Saved data entries
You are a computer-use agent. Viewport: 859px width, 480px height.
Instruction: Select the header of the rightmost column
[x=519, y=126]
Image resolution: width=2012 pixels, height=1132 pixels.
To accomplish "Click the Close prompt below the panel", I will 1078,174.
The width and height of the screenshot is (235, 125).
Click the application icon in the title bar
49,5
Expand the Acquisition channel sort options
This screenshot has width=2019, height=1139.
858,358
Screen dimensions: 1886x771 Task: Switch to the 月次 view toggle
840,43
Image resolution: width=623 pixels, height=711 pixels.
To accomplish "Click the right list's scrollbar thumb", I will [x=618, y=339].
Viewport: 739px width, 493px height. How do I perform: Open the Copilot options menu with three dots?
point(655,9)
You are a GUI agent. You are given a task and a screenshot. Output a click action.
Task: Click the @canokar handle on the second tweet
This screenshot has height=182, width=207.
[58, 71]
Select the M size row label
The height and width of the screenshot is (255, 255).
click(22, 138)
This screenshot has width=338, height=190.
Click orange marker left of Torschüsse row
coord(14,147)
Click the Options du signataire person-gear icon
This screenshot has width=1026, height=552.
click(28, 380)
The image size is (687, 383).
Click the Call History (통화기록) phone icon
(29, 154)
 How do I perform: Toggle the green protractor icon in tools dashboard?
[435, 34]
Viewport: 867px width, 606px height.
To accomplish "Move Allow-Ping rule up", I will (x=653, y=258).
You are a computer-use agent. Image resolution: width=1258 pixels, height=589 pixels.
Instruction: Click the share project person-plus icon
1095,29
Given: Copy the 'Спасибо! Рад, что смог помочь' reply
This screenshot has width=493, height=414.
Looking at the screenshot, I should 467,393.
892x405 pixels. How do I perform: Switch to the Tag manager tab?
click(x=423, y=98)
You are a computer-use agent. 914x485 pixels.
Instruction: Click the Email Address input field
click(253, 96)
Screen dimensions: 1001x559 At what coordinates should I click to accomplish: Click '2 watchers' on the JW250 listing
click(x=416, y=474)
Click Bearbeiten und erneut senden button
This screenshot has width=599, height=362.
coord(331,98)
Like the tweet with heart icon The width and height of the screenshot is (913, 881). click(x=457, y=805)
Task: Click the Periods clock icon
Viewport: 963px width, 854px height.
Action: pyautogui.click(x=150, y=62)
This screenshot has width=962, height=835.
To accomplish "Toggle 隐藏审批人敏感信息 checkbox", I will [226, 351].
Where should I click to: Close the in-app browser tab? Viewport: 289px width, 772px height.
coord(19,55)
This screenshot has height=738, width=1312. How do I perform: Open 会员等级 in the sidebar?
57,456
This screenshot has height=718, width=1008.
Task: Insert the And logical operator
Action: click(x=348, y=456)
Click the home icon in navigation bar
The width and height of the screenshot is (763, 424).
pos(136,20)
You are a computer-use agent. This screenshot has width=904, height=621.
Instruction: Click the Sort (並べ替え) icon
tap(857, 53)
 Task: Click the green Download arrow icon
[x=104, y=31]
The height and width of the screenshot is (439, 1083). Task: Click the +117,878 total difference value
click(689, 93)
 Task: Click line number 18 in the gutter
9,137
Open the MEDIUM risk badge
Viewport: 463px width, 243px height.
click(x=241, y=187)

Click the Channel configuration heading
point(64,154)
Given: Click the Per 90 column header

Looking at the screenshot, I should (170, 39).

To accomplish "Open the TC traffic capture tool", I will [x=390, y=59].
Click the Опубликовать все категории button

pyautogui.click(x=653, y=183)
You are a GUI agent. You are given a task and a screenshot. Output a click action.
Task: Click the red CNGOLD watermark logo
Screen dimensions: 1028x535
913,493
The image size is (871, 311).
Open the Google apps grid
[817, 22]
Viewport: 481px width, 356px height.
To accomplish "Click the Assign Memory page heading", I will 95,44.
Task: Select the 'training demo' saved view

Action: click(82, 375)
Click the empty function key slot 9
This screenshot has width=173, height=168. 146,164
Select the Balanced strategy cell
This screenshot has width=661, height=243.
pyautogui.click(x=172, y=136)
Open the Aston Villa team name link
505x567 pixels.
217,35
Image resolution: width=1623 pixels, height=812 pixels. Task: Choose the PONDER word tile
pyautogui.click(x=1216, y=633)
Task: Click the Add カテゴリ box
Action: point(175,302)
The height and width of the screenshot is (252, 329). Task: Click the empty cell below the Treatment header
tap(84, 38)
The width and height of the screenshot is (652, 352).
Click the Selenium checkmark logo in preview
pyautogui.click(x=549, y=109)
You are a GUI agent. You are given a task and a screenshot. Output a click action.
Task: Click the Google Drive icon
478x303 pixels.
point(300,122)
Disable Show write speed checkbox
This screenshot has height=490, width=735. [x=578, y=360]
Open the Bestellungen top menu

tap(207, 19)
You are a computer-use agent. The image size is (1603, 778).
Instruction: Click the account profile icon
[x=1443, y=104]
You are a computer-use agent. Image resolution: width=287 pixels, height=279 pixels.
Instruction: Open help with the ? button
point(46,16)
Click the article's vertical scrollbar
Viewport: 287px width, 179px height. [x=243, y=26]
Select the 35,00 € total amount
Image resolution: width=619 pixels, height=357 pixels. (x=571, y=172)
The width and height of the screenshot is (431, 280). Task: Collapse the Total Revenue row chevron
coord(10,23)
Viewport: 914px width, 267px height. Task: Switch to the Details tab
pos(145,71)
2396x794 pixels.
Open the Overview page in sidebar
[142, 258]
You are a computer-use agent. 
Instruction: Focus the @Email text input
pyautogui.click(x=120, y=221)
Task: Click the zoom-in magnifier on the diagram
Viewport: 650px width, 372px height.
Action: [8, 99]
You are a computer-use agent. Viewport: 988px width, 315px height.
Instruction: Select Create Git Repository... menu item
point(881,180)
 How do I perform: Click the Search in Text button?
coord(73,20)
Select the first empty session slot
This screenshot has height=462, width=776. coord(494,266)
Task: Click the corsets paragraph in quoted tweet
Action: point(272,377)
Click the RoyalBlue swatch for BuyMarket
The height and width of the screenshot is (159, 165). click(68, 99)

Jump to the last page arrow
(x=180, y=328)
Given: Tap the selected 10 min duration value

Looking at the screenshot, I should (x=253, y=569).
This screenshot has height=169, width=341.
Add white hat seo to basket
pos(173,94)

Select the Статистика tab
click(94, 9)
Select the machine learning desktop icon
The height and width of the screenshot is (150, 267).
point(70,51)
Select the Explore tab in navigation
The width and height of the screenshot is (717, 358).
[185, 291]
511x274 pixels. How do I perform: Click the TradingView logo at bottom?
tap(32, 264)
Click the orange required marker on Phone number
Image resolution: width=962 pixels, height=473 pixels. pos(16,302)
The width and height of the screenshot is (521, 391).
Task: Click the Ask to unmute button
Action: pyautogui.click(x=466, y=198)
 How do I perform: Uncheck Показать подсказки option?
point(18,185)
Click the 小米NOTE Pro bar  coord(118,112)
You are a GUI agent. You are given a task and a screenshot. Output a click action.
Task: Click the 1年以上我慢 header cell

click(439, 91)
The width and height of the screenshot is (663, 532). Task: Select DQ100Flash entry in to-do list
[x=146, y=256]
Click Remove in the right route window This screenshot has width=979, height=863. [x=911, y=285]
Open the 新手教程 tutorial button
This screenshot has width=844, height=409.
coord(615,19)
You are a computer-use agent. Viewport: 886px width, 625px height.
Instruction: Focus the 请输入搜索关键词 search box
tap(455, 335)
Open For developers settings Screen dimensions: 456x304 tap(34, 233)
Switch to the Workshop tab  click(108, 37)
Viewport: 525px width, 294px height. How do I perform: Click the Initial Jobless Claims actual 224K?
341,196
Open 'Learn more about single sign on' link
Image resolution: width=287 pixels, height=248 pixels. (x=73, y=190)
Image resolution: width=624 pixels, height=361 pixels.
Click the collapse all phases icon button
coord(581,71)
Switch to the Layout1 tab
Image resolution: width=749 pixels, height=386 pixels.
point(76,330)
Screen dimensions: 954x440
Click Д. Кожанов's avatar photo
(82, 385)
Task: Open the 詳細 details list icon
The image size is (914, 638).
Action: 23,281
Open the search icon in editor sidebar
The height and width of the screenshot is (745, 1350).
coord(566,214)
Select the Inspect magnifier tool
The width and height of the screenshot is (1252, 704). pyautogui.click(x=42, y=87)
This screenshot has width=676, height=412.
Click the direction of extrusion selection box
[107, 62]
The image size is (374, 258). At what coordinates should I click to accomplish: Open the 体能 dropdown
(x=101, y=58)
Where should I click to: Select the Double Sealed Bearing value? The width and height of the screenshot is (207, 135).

* DESCRIPTION OF THE TASK
Your task is to quote, without any alteration, the lines running from the top of the records to the line that holds "Task: Click the @canokar", both included.

* REPLY
You are a computer-use agent. Viewport: 859px width, 480px height.
Instruction: Select the header of the rightmost column
[x=519, y=126]
Image resolution: width=2012 pixels, height=1132 pixels.
To accomplish "Click the Close prompt below the panel", I will 1078,174.
The width and height of the screenshot is (235, 125).
Click the application icon in the title bar
49,5
Expand the Acquisition channel sort options
This screenshot has width=2019, height=1139.
858,358
Screen dimensions: 1886x771 Task: Switch to the 月次 view toggle
840,43
Image resolution: width=623 pixels, height=711 pixels.
To accomplish "Click the right list's scrollbar thumb", I will [x=618, y=339].
Viewport: 739px width, 493px height. How do I perform: Open the Copilot options menu with three dots?
point(655,9)
You are a GUI agent. You are given a task and a screenshot. Output a click action.
Task: Click the @canokar handle on the second tweet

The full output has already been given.